I think we're saying the same thing.

3.14159 vs 3.14286

Three significant figures of accuracy (for the 22/7 approximation) in this case is exactly two decimal places of accuracy, and vice versa.
 
Pi is an irrational number and cannot be expressed exactly as a ratio. @Bi11Hudson's example works only because π=2πr/2r. We can approximate pi with ratios, but it will not be exact. If I need the value of pi for something, I usually use 3.14159 and a calculator. Or just use the pi key on my calculator, which is good to 9 places, which is more than good enough!
 
I was once told that metric / imperial conversion was not exactly possible because the decimal number was too long.
For example I could multiply inches by 25.4 for a correct answer in mm. Or I could divide the inches by the reciprocal of 25.4 - 1/25.4 = 0.03937007874.. etc.
So, always divide by 25.4 instead of multiplying by 0.03937....
And multiply by 25.4 instead of dividing by 0.03937..
 
I used to use a program called SuperPi to stress-test my computer when overclocking. Eventually, a single core could calculate pi to 1 million digits in about a half second. I guess it wasn't much stress after all.
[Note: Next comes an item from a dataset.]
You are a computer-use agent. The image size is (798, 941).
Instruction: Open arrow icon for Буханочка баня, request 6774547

Edit: IIRC, SuperPi was based on NIST formulas and had checksums, so it was legit and could detect errors in computation.
 
I wonder how the practice of using binary fractions (1/2, 1/4, 1/8, etc.) came to be. The use of binary fractions seems clumsy to me and I find it easier to use decimal fractions. Could the adoption of binary fractions be related early metrology? It is easy to bisect a length but not so easy to resolve a length into tenths.
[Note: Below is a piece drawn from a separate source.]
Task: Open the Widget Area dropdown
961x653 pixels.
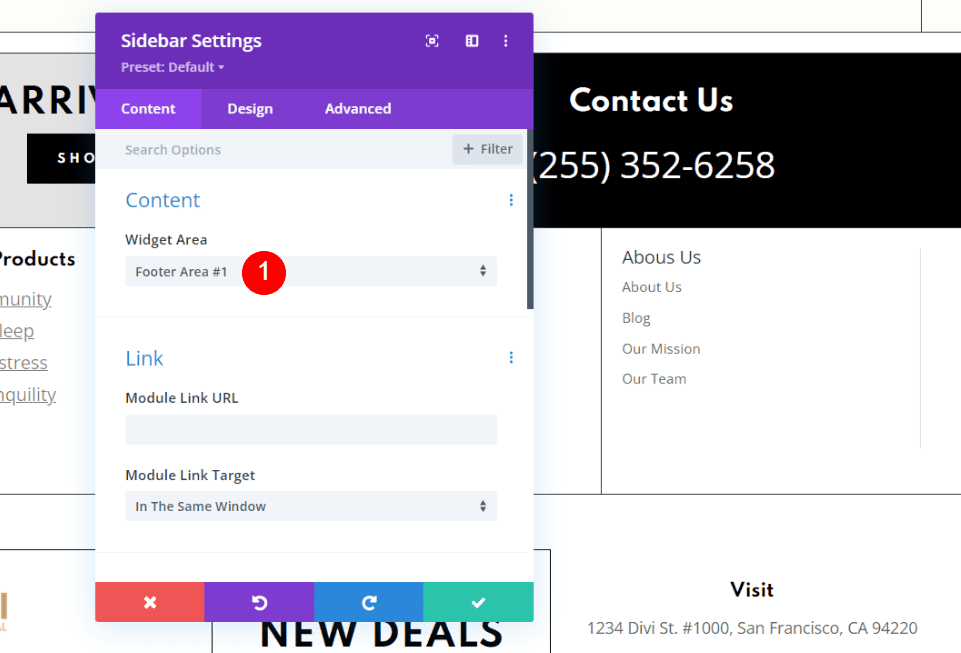Action: pos(310,271)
I prefer rulers with scales in decimal, but they are not readily available in longer lengths. I usually have a calculator nearby (phone), so no need for charts.
 
The use of "binary fractions" as you call them is probably as old as civilization. Certainly as old as using a piece of string to measure. For my modeling, I find eighths to be quite convenient for measuring slopes and railroad curves, which is nearly an art form in itself. When calculating a slope, there are eight eighths to an inch hence ninety six(96) to a foot. I calculate an eighth inch rise per foot as one percent. As opposed to 1 in 100. Pretty close enough for my models. . .
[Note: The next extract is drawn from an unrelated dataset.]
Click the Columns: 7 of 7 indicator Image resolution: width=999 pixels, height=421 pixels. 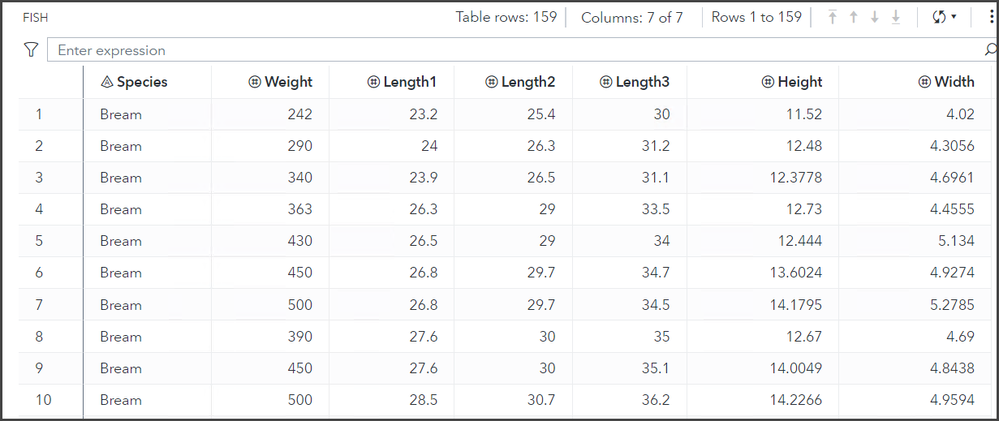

I have on hand a "surveyor's" tape measure, 100 feet long, divided by tenths of a foot. They turn out to be fairly common in the construction business. But of fabric construction. A good metal one is a bit more rare, read as costly.

There is also a six foot tape that is calibrated to 12 inches per foot. With an inch calibrated in hundredths. Ten thou per division. . . But normally when I need to work to hundredths, I just use a steel tule. The tape is too loose.

In both cases (in the past) I have used the tapes around the arithmetically uninitiated (stupid) to their dismay and confusion. It is amusing to watch until someone tries to duplicate a cut using a "standard" tape. The surveyor's tape especially so. In most cases, even now in my dotage, I still juggle the numbers to suit the situation. But I often think how easy things would be if I had learned the metric system as a child and my thoughts were biased in that direction.

That has a large bearing on my point of digital calipers having a (essentially useless) calibration of 1/256 of an inch. Just a wet dream for some programmer doing the conversion. Fractions below 1/64th are about useless. Which is sloppy for a machinist who works to 0.001 or better.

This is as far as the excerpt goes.